Bianca, então, resolveu realizar a grande meta de sua vida, que era ir para São Paulo morar com a mãe. Deixou Paranatama para trás e nunca mais voltou. Em São Paulo, se sentiu rejeitada pela mãe, por ser um homem muito feminino. 

Seis meses depois, foi morar na rua. Quem a ajudou foi uma mãe de santo, mãe Elza, que a acolheu e a levou para morar com ela.  “Graças a ela, eu consegui me desenvolver, ter o primeiro emprego, tirar minha documentação e me estabilizar como ser humano.” 

A hormonização começou com cerca de vinte anos, já morando sozinha. Ela trabalhava em uma empresa e, na hora do almoço, conheceu uma travesti vendedora de uma loja de calçados. “Eu olhei para ela e disse: nossa! É você quem eu quero ser”. Através dela conheceu os hormônios e, aos 24 anos, conheceu o silicone industrial, pelo qual se apaixonou. Viu nele a possibilidade de ter a silhueta que sempre quis. 

Esse processo durou uns dez anos. A partir de então, já se sentia quase quem queria ser de verdade, mas ainda faltava conseguir ser chamada pelo nome com  o qual se identificava. Os documentos vieram somente há poucos anos. “Foi a partir do nome civil, que eu recuperei minha dignidade. Ele me trouxe autoaceitação, respaldo e respeito. Hoje eu não sou mais questionada: quem é esse senhor? Eu não tenho mais que provar quem eu sou, o que era muito constrangedor.”

De 2001 a 2003, Bianca fez parte da Coordenadoria de Pessoas Trans e Travestis da Associação da Parada Gay de SP e em 2004 ela criou o Grupo Unificado de Travestis e Transexuais (GUTT) de São Paulo, a primeira ONG da cidade voltada para a causa. 

Para manter a saúde em dia, Bianca faz atividade física, principalmente caminhada e musculação, evita exposição solar e tem cuidados com a pele. Tem acompanhamento médico e cuida da saúde mental, que é algo “que estou trabalhando com muito amor, justamente projetando essa questão dos meus sessenta, setenta anos. Eu quero estar muito bem lúcida e mentalmente, até porque minha mente é uma eterna criança. Eu percebi que os fatores da minha vida me levaram a ter muitos quadros depressivos que tive que enfrentar. Quando parei de fazer rua, me tornei uma pessoa mais sedentária e passei a sentir dores e sintomas que a medicina não encontrava resposta. Eu percebi que a resposta estava na atividade física, o que mudou muito a minha questão de saúde. Meu processo sempre é saúde física, mental e espiritual”, explica. 
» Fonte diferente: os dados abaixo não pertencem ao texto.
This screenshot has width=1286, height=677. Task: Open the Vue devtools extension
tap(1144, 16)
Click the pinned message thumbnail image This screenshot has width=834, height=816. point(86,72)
“Envelhecer como pessoa trans para mim é um privilégio, principalmente quando esse privilégio vem de uma conspiração do universo para te preservar dos perigos, dos riscos dessa trajetória, porque a minha vida tem passagens de muitos riscos de morte. A morte, hoje, eu considero minha melhor amiga, porque na prostituição, por exemplo, foi me enviada a morte por diversas vezes: a morte por parte da sociedade, a morte por parte da polícia, dos clientes. Eu descobri, depois de parar de fazer esquina, fazendo uma auto análise da minha vida, que a morte se tornou minha amiga. A vida pra mim é prioridade e ela continua presente, sou muito grata a isso. Eu não irei antes de concluir o propósito pelo qual eu vim pra cá, eu tenho certeza disso hoje.”